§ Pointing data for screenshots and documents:
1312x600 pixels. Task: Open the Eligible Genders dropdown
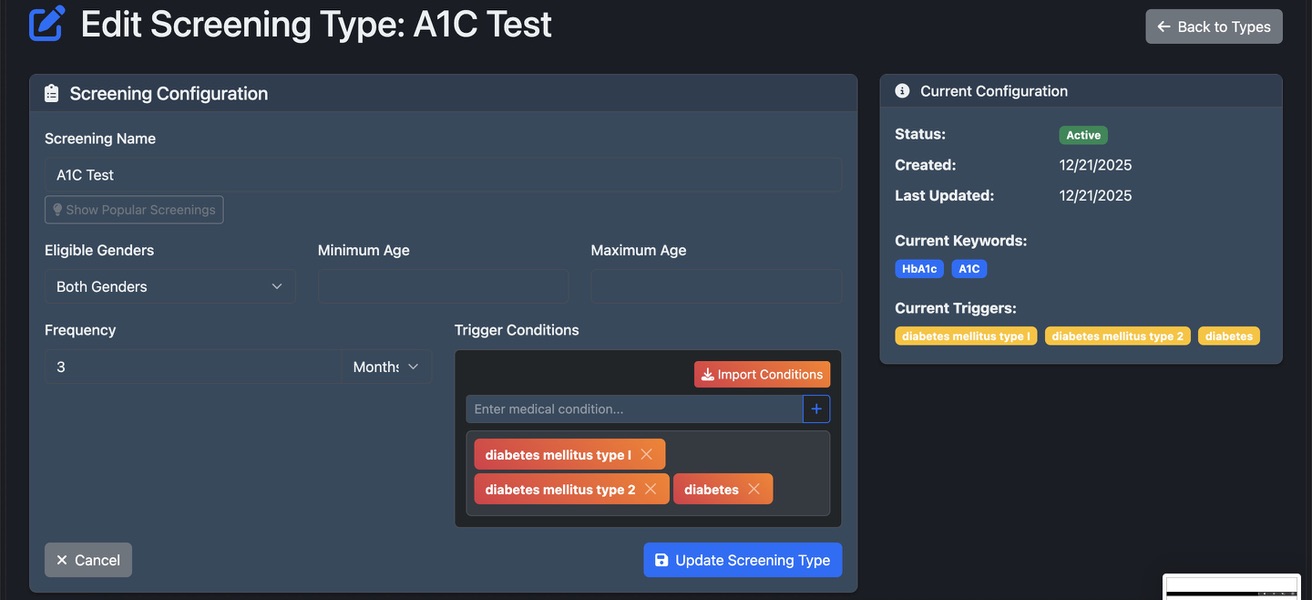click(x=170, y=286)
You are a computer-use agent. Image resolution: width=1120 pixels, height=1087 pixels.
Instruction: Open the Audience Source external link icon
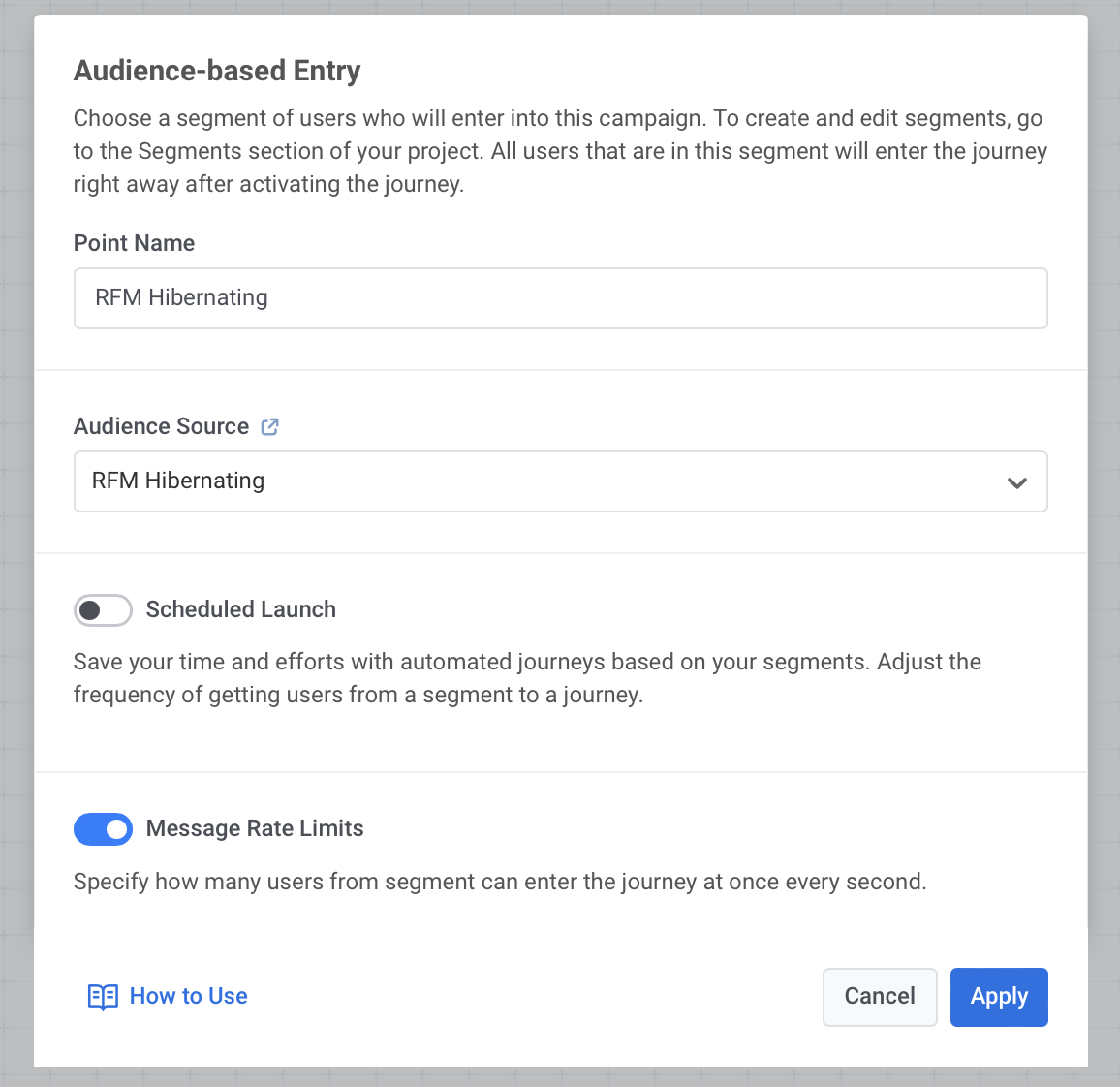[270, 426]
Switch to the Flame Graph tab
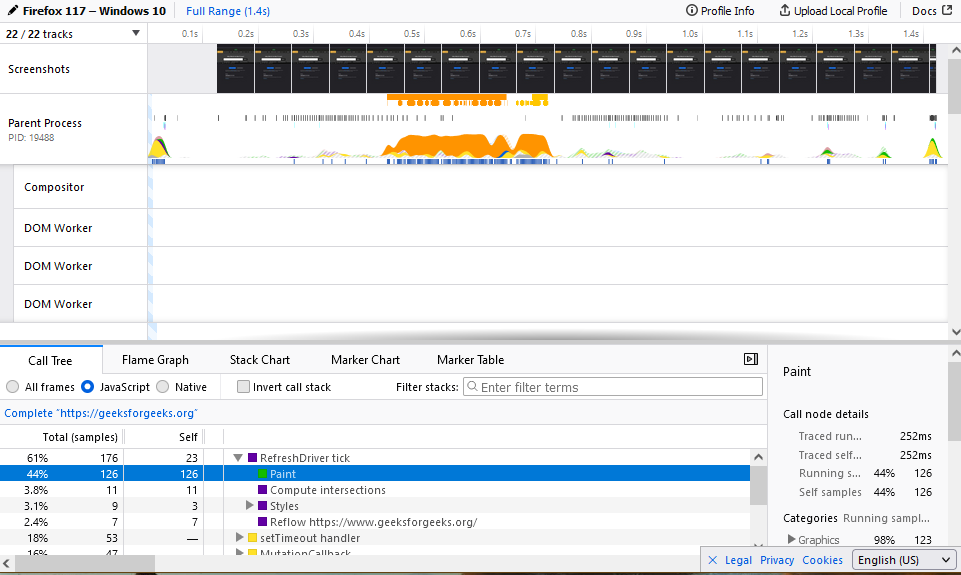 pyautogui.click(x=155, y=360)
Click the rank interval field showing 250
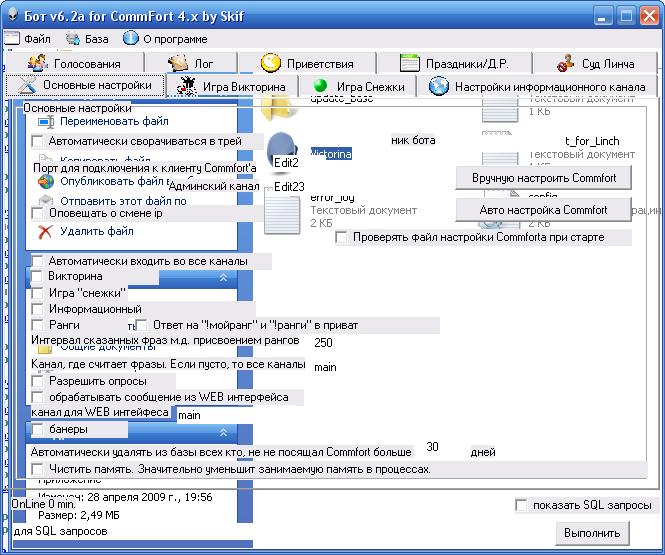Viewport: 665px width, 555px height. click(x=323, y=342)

§ What to do: Please write out every one of the records above word for word, leaving the pictures out of your answer.

§ Task solution:
1312x600 pixels. Task: Open the Eligible Genders dropdown
click(x=170, y=286)
You are a computer-use agent. Image resolution: width=1120 pixels, height=1087 pixels.
Instruction: Open the Audience Source external link icon
[270, 426]
Switch to the Flame Graph tab
 pyautogui.click(x=155, y=360)
Click the rank interval field showing 250
Viewport: 665px width, 555px height. click(x=323, y=342)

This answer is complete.